Repository: github.com/OpenSourceActivismTech/us-zipcodes-congress

What we use:

  • ZIP code to congressional district mapping
  • Enables the “Find My Rep” lookup feature

Coverage: All U.S. ZIP codes mapped to their corresponding congressional districts

Update frequency: Updated following redistricting cycles and as ZIP code boundaries change

Methodology: This dataset maps U.S. ZIP codes to congressional districts using geographic intersection data. Because ZIP codes do not align perfectly with district boundaries, some ZIP codes may map to multiple congressional districts. Our lookup tool accounts for this by returning all possible representatives for a given ZIP code.

Congress.gov API v3

Website: api.congress.gov

License: Free to use; API key required (no cost)

What we use (Phase 2):

  • Bill data (sponsor, cosponsors, status, text)
  • Roll call votes and voting records
  • Floor actions and legislative activity
  • Committee hearing schedules

Coverage: Congressional activity from the 93rd Congress (1973) to the present

Update frequency: Near real-time updates as legislative actions occur

Methodology: The Congress.gov API is the official API of the Library of Congress, providing structured access to legislative data. Data is sourced from the Government Publishing Office (GPO), the Clerk of the House, and the Secretary of the Senate. We will integrate this data in Phase 2 to add voting records and bill tracking to legislator profiles.

U.S. Census Bureau

Website: census.gov

What we use:

  • State and district population data
  • Geographic boundary data for congressional districts

Coverage: All 50 states, the District of Columbia, and U.S. territories

Update frequency: Decennial census with annual population estimates

Methodology: Population figures are drawn from the American Community Survey and decennial census data. Congressional district boundaries are based on the most recent redistricting following the 2020 Census.

Data Processing

How We Build Pages

  1. Fetch — Automated scripts pull data from GitHub repositories and APIs
  2. Process — A processing pipeline normalizes, validates, and merges data across sources (legislator records, committee assignments, images, and ZIP code mappings)
  3. Generate — Processed data is written to Hugo data files (JSON) and content page frontmatter (YAML)
  4. Build — Hugo generates static HTML pages for every legislator, committee, state, and district

Data Quality

  • Legislator records are cross-referenced across multiple ID systems (Bioguide, GovTrack, FEC) to ensure accuracy
  • Missing values are displayed as unavailable rather than interpolated
  • Committee assignments are validated against official congressional records
  • ZIP code lookups handle multi-district ZIP codes by returning all possible matches

Data Refresh

Our data pipeline runs on a regular schedule to capture changes in congressional membership, committee assignments, and other updates. Because the underlying data sources are community-maintained and government-published, changes are typically reflected within a few days of occurring.

Known Limitations

  • ZIP code precision — Some ZIP codes span multiple congressional districts.
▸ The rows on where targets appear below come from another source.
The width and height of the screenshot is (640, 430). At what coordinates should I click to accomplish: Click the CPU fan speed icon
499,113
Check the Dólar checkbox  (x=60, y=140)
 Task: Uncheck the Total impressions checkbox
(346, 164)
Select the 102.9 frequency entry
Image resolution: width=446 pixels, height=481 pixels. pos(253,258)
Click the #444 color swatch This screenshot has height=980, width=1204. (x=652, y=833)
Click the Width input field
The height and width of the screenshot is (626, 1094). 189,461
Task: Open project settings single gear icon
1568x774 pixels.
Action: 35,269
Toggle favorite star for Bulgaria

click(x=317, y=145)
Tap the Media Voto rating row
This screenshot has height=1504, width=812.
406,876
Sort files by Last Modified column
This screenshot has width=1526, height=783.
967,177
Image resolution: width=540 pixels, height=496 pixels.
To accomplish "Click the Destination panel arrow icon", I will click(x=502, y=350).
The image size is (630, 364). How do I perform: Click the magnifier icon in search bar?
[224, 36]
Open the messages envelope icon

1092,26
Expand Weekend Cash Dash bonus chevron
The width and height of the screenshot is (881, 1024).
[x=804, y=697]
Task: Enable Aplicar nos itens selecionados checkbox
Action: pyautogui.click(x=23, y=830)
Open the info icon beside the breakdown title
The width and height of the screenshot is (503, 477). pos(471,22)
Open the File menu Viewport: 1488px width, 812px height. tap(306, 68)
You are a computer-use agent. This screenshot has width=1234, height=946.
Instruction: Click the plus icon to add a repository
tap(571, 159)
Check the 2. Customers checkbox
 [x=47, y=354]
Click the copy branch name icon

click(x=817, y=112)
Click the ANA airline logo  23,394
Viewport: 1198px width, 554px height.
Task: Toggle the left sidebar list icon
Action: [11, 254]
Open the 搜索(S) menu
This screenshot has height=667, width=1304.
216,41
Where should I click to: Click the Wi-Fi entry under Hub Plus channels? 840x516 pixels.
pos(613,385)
Our lookup returns all possible matches, but users in split-ZIP areas may need to verify their exact district using their full street address.
  • Redistricting lag — Following redistricting, it takes time for all data sources to update. District boundaries shown may briefly lag behind official changes.
  • Photo availability — Not every legislator has a publicly available official photograph. Newly elected members may temporarily lack photos until official portraits are released.
  • Committee changes — Committee assignments can change throughout a congressional session. There may be a brief delay between official reassignments and our data reflecting the change.
  • Phase 2 data — Bill tracking, voting records, and floor actions from the Congress.gov API are planned features and are not yet available on the site.

Citing KingSt.com

If you use KingSt.com data in a publication or report, we suggest the following citation:

KingSt.com. Federal Congressional Tracker. kingst.com. Accessed [date].

For the underlying data, please cite the original source (unitedstates/congress-legislators, Congress.gov, or Census Bureau) as appropriate.